Now imagine your customer. He may be running late for his job interview or urgently have to reach somewhere; all he needs is a ride desperately. It is possible he has left his car in the car garage for repair and have no other means of transport at the moment.
He thinks of making use of technology by booking a ride from his favorite taxi app. Your nearest driver, who is going to pick him up, shows 5 minutes away from him. Thus, he waits with bated breath for the driver to arrive. As he tracks the driver location through the driver app, he sees him approaching him and then suddenly the driver stops moving. He wonders what is happening and finds that the driver has canceled the ride at the last minute.

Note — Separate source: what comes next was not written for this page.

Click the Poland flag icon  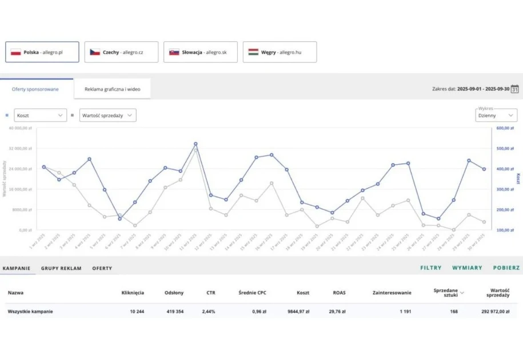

This makes him seriously annoyed and disheartened. He doesn’t know how much more time will be required for him to get a second cab. The wait seems to be endless.
The above is a typical scenario which a customer may have faced many times while trying to book a cab through a taxi app. He may even think of not using the same app immediately to do a second booking and may migrate to another taxi app.

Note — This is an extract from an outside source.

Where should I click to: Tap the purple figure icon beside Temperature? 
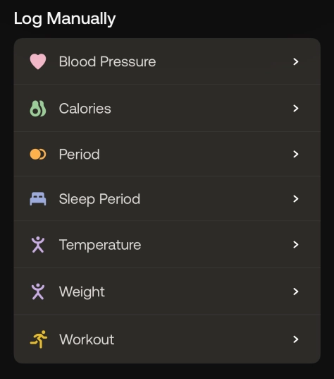coord(38,245)
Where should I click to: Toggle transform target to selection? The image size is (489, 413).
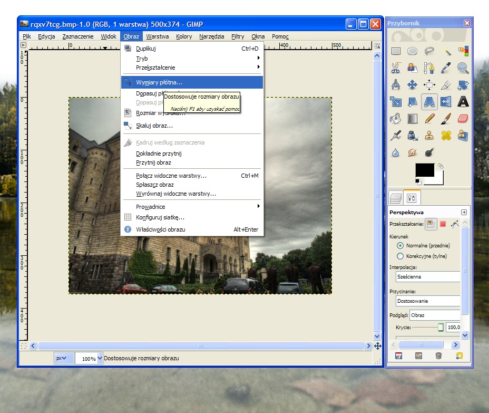click(443, 224)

From the company’s owner’s perspective, this is a loss of revenue. It is the objective of any taxi owner to maximize profit from his business. But cancellation of orders from the driver’s end can be a major concern for you as the owner and lead to heavy losses.
So, what can be the possible reasons for a driver to cancel an order in the first place?

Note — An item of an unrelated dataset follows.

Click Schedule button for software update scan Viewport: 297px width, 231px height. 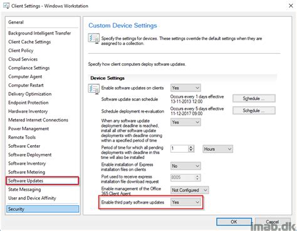[254, 98]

Distance factor and rush hour
Once a customer books a ride, the driver will always have a glance at his current location. There are chances he may cancel his order, if he finds either the location is too far off in some interior part of the city or the order falls on a rush hour. Now there can be many consequences for a rush hour:
The driver may want to avoid getting caught in the traffic and risk order cancellation from the customer’s side, while trying to reach him
He may fear a bad rating from his end for late arrival
The passenger is unreachable or is not ready
The second situation is the driver reaches the customer. He calls or texts him to get more information but doesn’t get an answer! Either the customer is too busy attending to some personal issues and forget to glance at his phone or yet not ready. The result – the driver waits over the prescribed time of 5 minutes and leaves, without able to get hold of him.
This is a major deterrent to the driver. The pincode entered by the passenger is not actually where he stays! The passenger is unable to give the driver proper directions to reach him. In the process, the driver keeps going around and wastes his time.
Some personal issue comes up with the driver
The driver just like us is a human being first. There are situations when he has some personal emergency at home or elsewhere and cancels a ride.
Low Rider Score
A driver wouldn’t generally give a rating less than 5 to a passenger, unless and until he has caused some serious problems in the past. These problems can range from being extremely rude, to damaging the vehicle, to obnoxious back seat driving or carrying some illegal stuff to the car. Once a driver sees a passenger’s personal score is less than 5, there are chances he may cancel the ride. The driver may also give a heads up to other fellow drivers, who may in turn not pick him up.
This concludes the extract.